Archer expects the number of jobless to trend gradually down over the coming months, taking the unemployment rate down to 5.3% by the end of 2015, and to 5% by the end of 2016.
He adds: “While we expect growth will hold up relatively well over the rest of 2015 and during 2016, we suspect that the improvement in the labour market will be relatively gradual from now on as companies look to lift productivity.
“There is also survey evidence and reports which indicate that some companies are scaling back their employment plans due to the introduction of the national living wage (set at £7.20 for workers aged over 25) from April 2016.”
Earnings growth rose by 3.7% in July after an increase of 2.3% in June.
“While this was significantly influenced by higher bonus payments, it is notable that underlying earnings growth picked up to 3.2% in July from 2.8% in June, taking it to its highest level since November 2008,” says Archer.
He adds: ìThe latest inflation, earnings and economic activity reinforces our belief that it is a very close call as to whether the Bank of England lifts interest rates from 0.50% to 0.75% around February, or holds fire until the second quarter.

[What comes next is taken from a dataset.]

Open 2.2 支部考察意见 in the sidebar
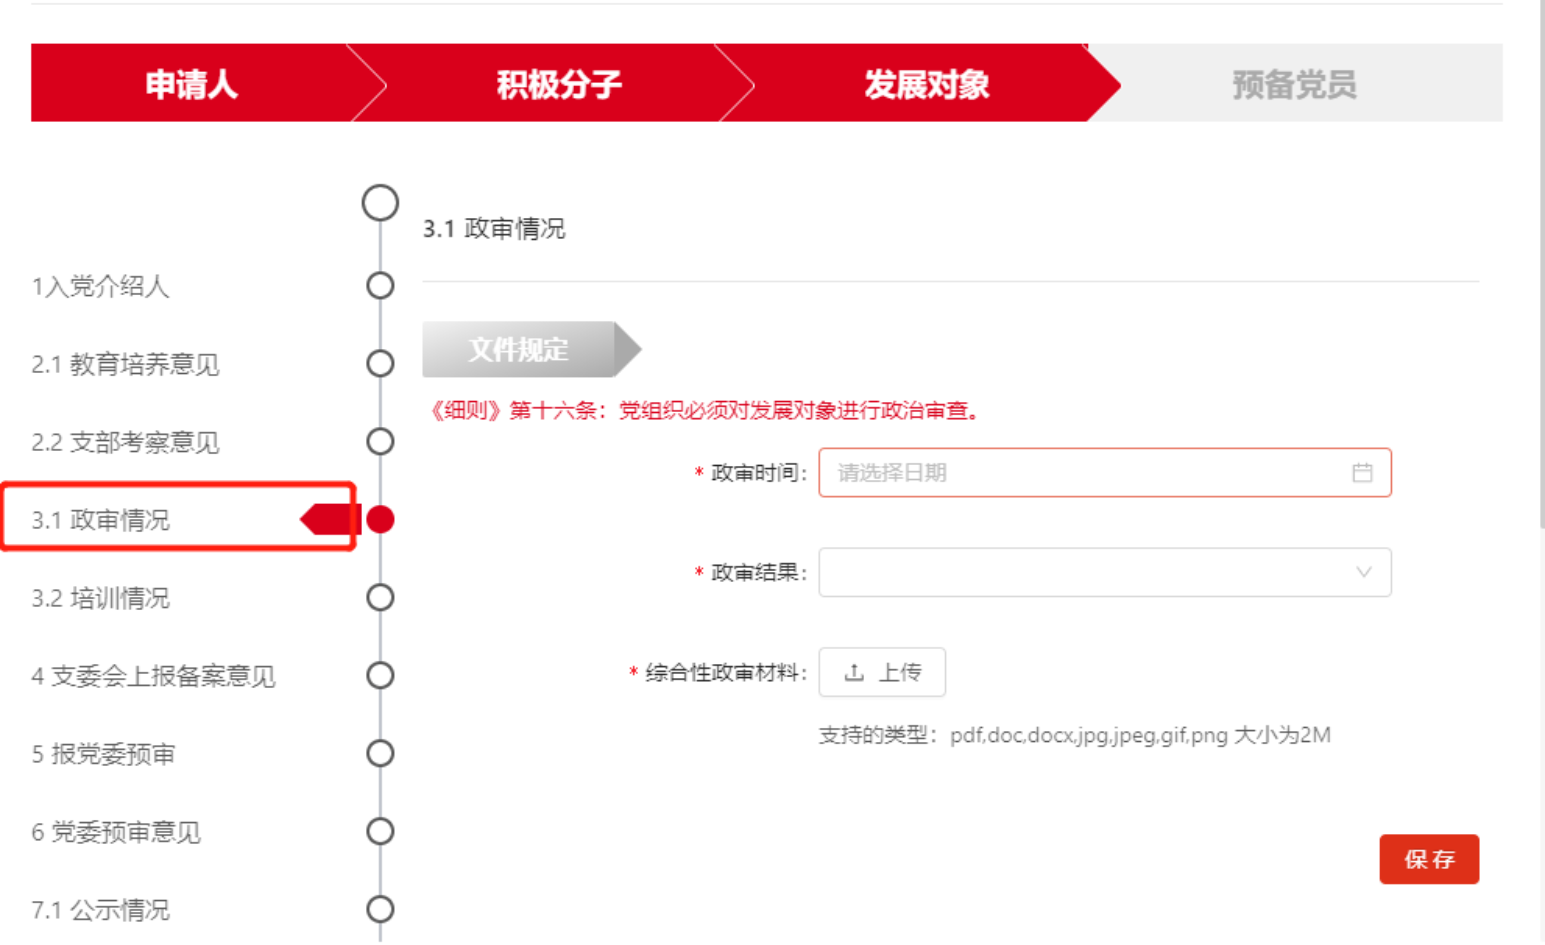This screenshot has height=945, width=1545. [x=125, y=442]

“Much will clearly depend on how well UK growth stands up over the coming months amid any hit to global growth from a Chinese slowdown and financial market volatility, how much the current weakness in oil and commodity markets weighs down on UK inflation, and how earnings growth and productivity develop.
“Sterling’s performance will also obviously be an important factor, as the stronger it is the more the potential dampening impact on UK growth and inflation.”
Andy Scott, economist at HiFX, says: “Sterling rallied against both the dollar and the euro Wednesday following stronger than expected figures on UK wage growth.
“Average earnings rose at their fastest pace in six years in July, showing that the improving labour market is feeding increased wage demands – a sign that employers are willing to pay more to keep existing, or hire new workers.
“The news of individuals seeing strong pay growth in real terms should continue to support domestic demand and economic growth, all the more important when the global growth outlook is weakening.
“This also tallies with consumer confidence which has recently been at a 15-year high, as people’s improving financial position boosts sentiment.
“Sterling rose more than half a percentage point against the dollar to 1.54, and by the same against the euro to 1.37 as the news supports those at the Bank of England who are signalling rates will need to rise ‘sooner rather than later.’
“If the economy continues to grow at a reasonable rate, and wages continue to grow at 3% or more, we could well see the BoE regain its credibility and follow through with a rate hike early next year. If recent history has taught us something though, when it comes to Carney signalling a rate hike, we know not to hold our breath!”